The problem -
In your copy, include no images, and write out every entry below exactly as it stands.
^^^^^^^^
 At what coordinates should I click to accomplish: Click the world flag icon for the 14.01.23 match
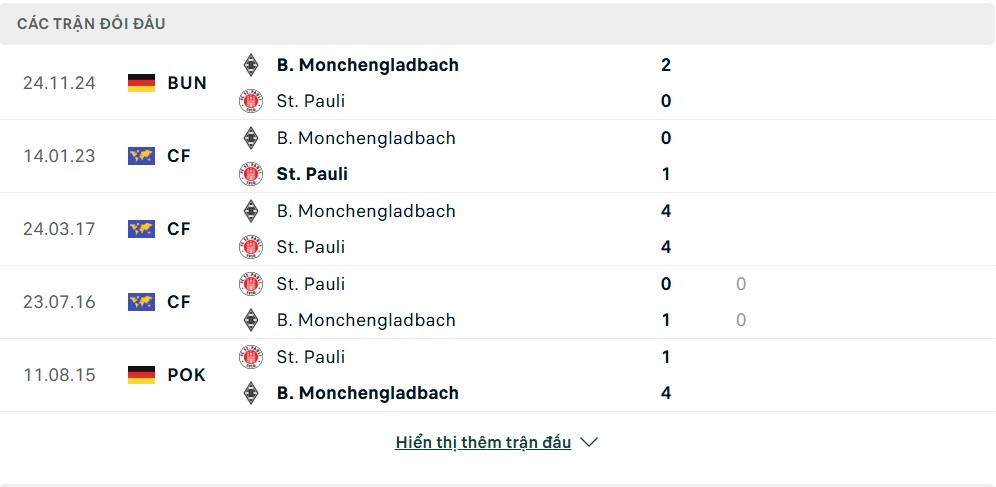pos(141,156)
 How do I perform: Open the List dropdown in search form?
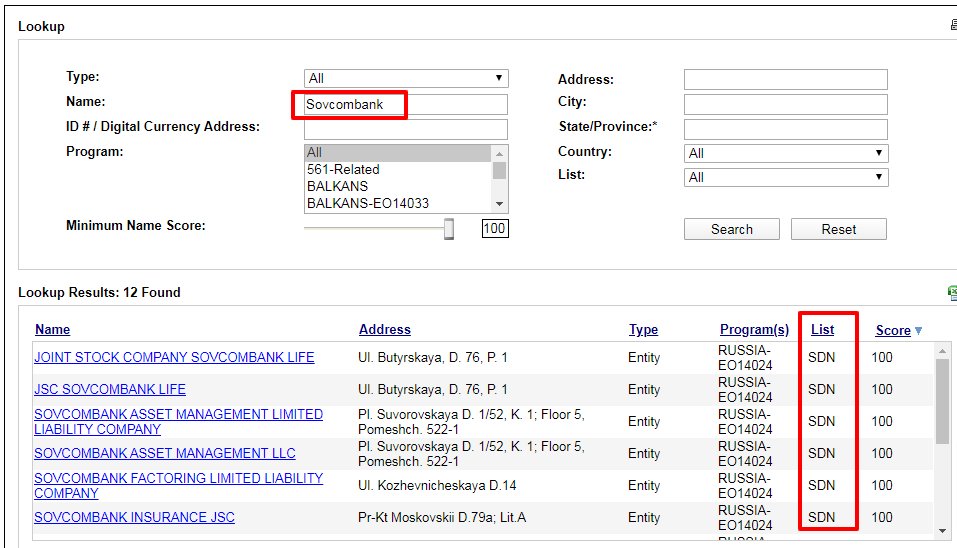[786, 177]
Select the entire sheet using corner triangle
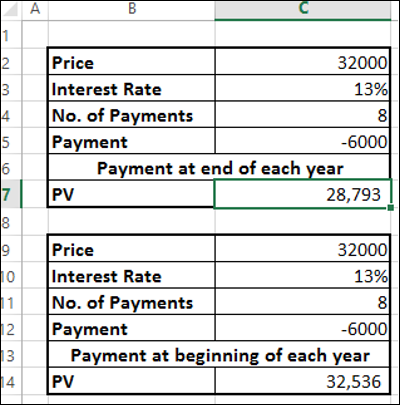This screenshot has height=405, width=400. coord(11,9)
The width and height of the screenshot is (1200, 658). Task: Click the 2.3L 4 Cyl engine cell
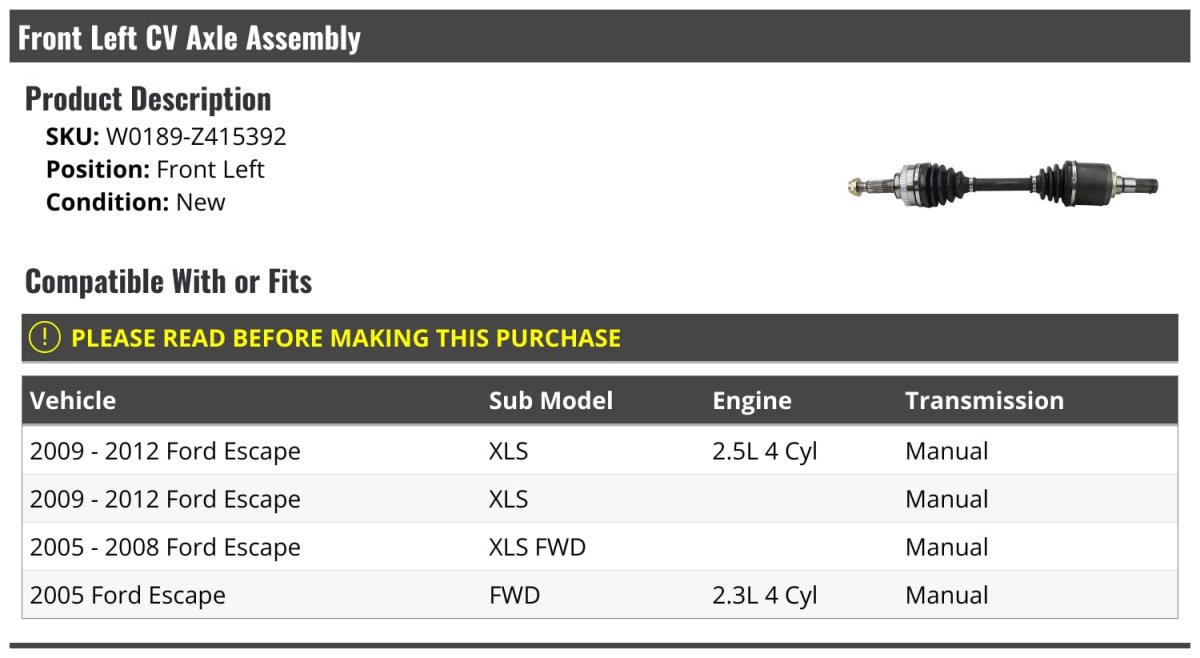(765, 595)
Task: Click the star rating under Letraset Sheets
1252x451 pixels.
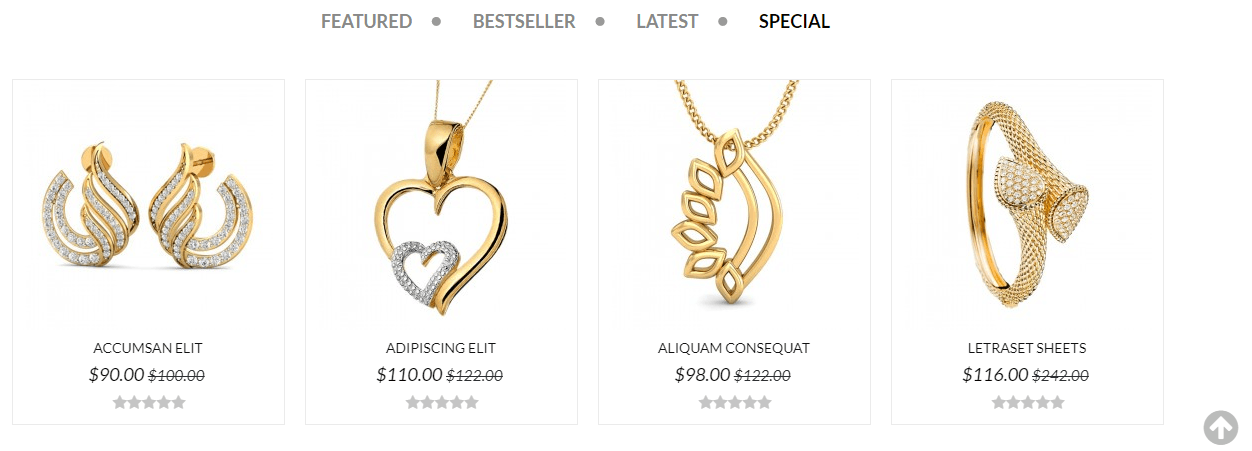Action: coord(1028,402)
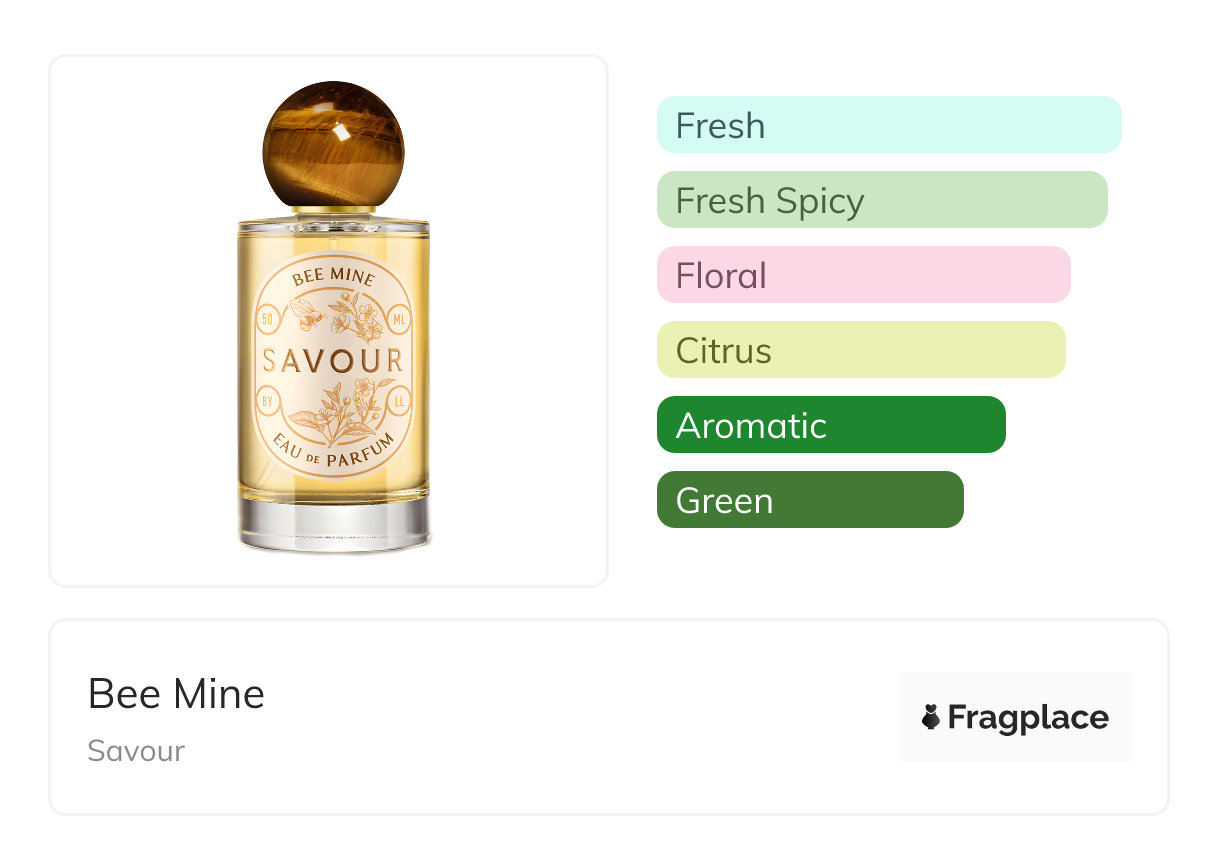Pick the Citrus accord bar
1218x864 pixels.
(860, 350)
^^^^^^^^
Response to this exercise -
 At what coordinates should I click to accomplish: Click the world flag icon for the 14.01.23 match
pos(141,156)
 How do I perform: Open the List dropdown in search form?
[786, 177]
Select the entire sheet using corner triangle
This screenshot has height=405, width=400. coord(11,9)
The width and height of the screenshot is (1200, 658). Task: Click the 2.3L 4 Cyl engine cell
(765, 595)
Task: Click the star rating under Letraset Sheets
1252x451 pixels.
Action: coord(1028,402)
Pick the Citrus accord bar
1218x864 pixels.
(860, 350)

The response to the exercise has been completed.